We did not find a significant association in men. This did not seem to be caused by a confounding of H. pylori infection. Some previous studies found stronger impact of family history on the disease risk in women than in men, which may partly be consistent with the present finding (Nagase et al, 1996; Yatsuya et al, 2002). Family history of stomach cancer was associated with a significantly increased risk of the disease (OR 4.5, 95% CI 1.3–15.2) in women, whereas it was related to a nonsignificant increased risk in men (OR 1.2, 95% CI 0.6–2.5) in a hospital-based case–control study in Japan (Nagase et al, 1996). The relative risk associated with a positive family history adjusted for age and the size of the family was 1.28 (95% CI 0.95–1.72) in men and 1.92 (95% CI 1.33–2.77) in women in a prospective study of Japanese (Yatsuya et al). However, other studies did not necessarily find the effect restricted to women (Palli et al, 1994; Inoue et al, 1998), which would suggest that the gender difference observed in the present study may be related to the study limitations.

First, the present study is based on about one-third of the cohort members who donated residual serum sample used for the general health checkup. Due to the fact that our previous study found an increased risk associated with a family history in men, though the increase was of borderline strength (Yatsuya et al, 2002), it might be possible that the male sample for this nested case–control study may potentially be biased. Future study with more cases with blood sample or with another indicator of H. pylori infection is needed to elucidate this issue.

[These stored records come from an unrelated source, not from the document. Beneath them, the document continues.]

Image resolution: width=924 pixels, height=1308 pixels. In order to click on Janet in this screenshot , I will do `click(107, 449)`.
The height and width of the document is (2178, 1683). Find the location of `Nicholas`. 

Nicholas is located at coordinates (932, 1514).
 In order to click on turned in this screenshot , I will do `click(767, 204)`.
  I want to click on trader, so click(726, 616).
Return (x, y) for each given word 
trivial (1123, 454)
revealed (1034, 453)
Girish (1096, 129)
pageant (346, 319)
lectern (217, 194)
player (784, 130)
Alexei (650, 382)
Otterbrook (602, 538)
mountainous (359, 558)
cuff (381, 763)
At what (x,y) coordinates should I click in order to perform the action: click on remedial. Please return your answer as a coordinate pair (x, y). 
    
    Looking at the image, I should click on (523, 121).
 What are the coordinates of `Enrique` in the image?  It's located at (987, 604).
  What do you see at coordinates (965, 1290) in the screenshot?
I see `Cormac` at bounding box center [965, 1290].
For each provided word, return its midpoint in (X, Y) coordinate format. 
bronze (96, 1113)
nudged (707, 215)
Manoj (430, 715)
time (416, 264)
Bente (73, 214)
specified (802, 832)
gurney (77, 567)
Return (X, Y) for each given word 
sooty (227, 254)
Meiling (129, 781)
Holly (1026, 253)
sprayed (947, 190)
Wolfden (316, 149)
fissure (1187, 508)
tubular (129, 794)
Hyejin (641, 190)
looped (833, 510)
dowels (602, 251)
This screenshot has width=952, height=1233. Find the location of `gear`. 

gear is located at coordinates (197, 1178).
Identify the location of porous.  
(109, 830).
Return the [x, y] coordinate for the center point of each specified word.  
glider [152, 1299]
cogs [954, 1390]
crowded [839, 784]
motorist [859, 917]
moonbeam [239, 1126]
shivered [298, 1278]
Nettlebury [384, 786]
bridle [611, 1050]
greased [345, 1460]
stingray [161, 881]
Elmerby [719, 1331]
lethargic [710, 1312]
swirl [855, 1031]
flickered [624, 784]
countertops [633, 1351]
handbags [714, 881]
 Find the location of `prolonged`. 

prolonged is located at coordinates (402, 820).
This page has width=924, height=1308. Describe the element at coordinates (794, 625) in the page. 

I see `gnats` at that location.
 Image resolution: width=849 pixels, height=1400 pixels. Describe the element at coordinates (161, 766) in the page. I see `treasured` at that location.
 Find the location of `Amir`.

Second, we did not classify cases by the location of cancer within the stomach or the histological type because the relevant information was not available in all cases. Stomach cancer in cardia was not associated with a family history of the disease in a case–control study conducted in Japan (Inoue et al, 1998). In addition, cancer in gastric cardia is reported to be associated more to environmental exposures, such as smoking or alcohol drinking (Inoue et al, 1994; Sasazuki et al, 2002), and environmental exposures in men were more diverse than in women, which may contribute to mask or exceed the effect of family history.

Third, recall of family cancer history is reported to differ between men and women, that is, women provided the history more accurately than men in a validation study (Kerber and Slattery, 1997); several studies have indicated the possibility of gender bias in recall as an explanation for the gender-specific association found in women (Wu et al, 1996). The lack of association in men in this study sample may be caused by a misclassification of subjects due to inaccurate reporting of family history, which would have attenuated the association.

Unexpectedly, family history of stomach cancer and serological prevalence of H. pylori infection assessed at the time of enrollment were not related in the combined sample of cases and controls in the present study. This may be due to a higher prevalence of H. pylori infection in the present sample than in the previous studies that found positive associations (45–70%) (Kikuchi et al, 1998; Brenner et al, 2000). Clearance of the infection in the course of development of stomach cancer via chronic atrophic gastritis may possibly explain the lack of association because such clearance is of likely relevance for some proportion of cases even when blood samples have been taken several years before diagnosis.

In conclusion, a family history of stomach cancer was associated with an increased risk of the disease in women. In addition, we observed that women with both a family history and H. pylori infection were associated with a greater than five-fold increased risk of the disease compared to those without these risk factors. Measurements of H. pylori infection together with the family history allow meaningful refinement of risk stratification beyond that provided by either factor alone. The study thereby partly confirms and extends the still quite limited empirical evidence on an issue that might well be relevant for potential screening strategies at least in women.